▸ **What you have to do**: Given the records below, the lines starting at the line with "Click the phone icon for MIUI钉子户" and ending at the line with "Click the browse directory ellipsis button" should be output exactly, both end lines kept and pictures left out.

▸ **Record excerpts**:
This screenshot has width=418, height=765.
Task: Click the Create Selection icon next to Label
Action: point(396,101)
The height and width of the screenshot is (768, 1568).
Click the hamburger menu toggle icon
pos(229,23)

==

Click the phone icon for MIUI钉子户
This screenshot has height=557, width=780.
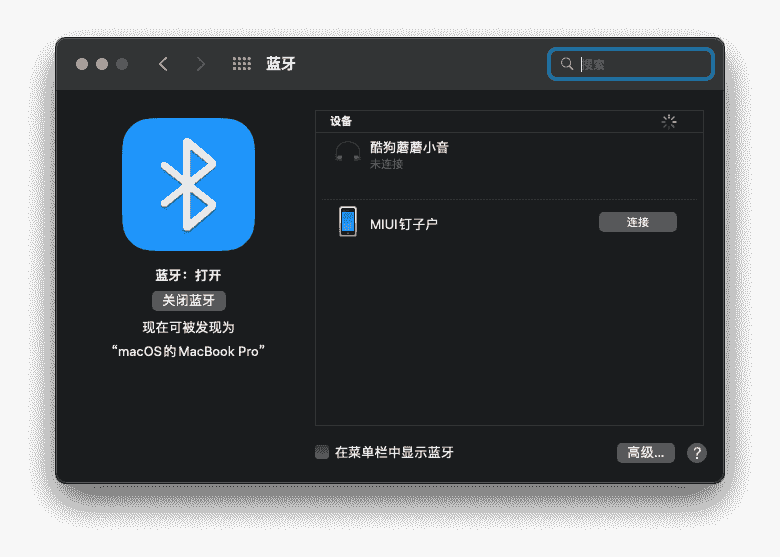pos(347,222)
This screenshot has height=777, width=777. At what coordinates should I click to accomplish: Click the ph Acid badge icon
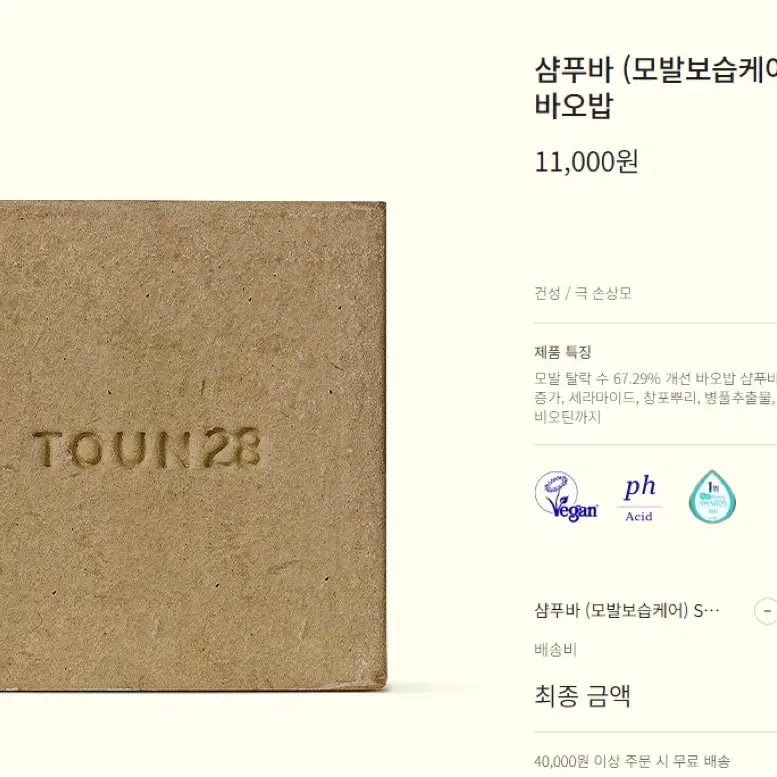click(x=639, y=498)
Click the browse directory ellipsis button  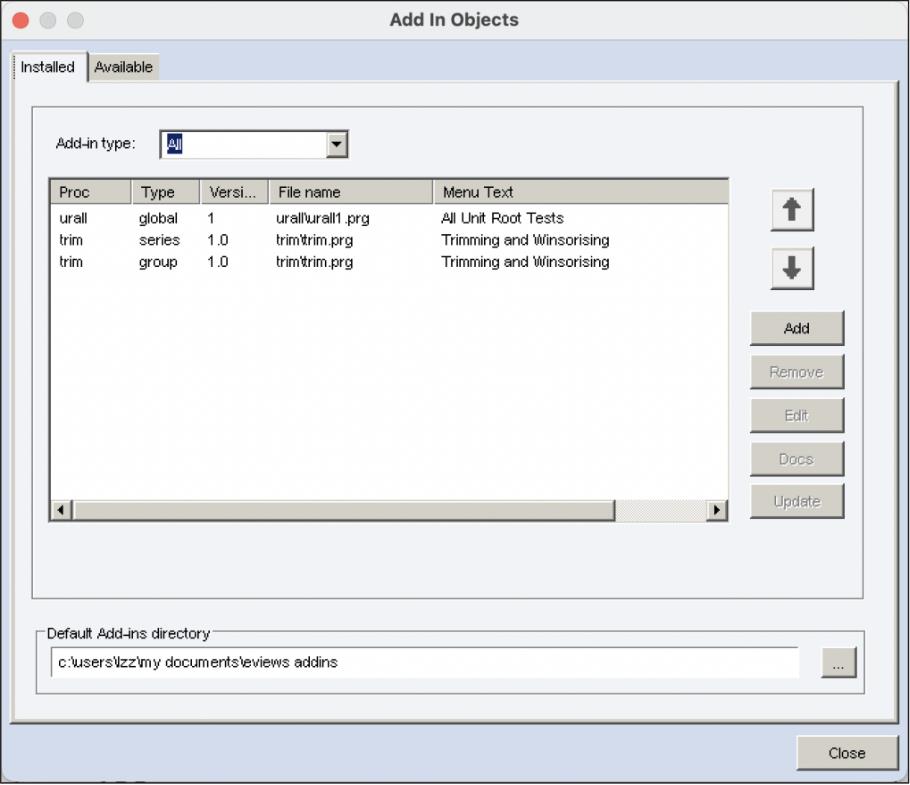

▸ **Output**:
Click the phone icon for MIUI钉子户
This screenshot has height=557, width=780.
pos(347,222)
This screenshot has height=777, width=777. At what coordinates should I click to accomplish: Click the ph Acid badge icon
click(x=639, y=498)
Click the browse directory ellipsis button  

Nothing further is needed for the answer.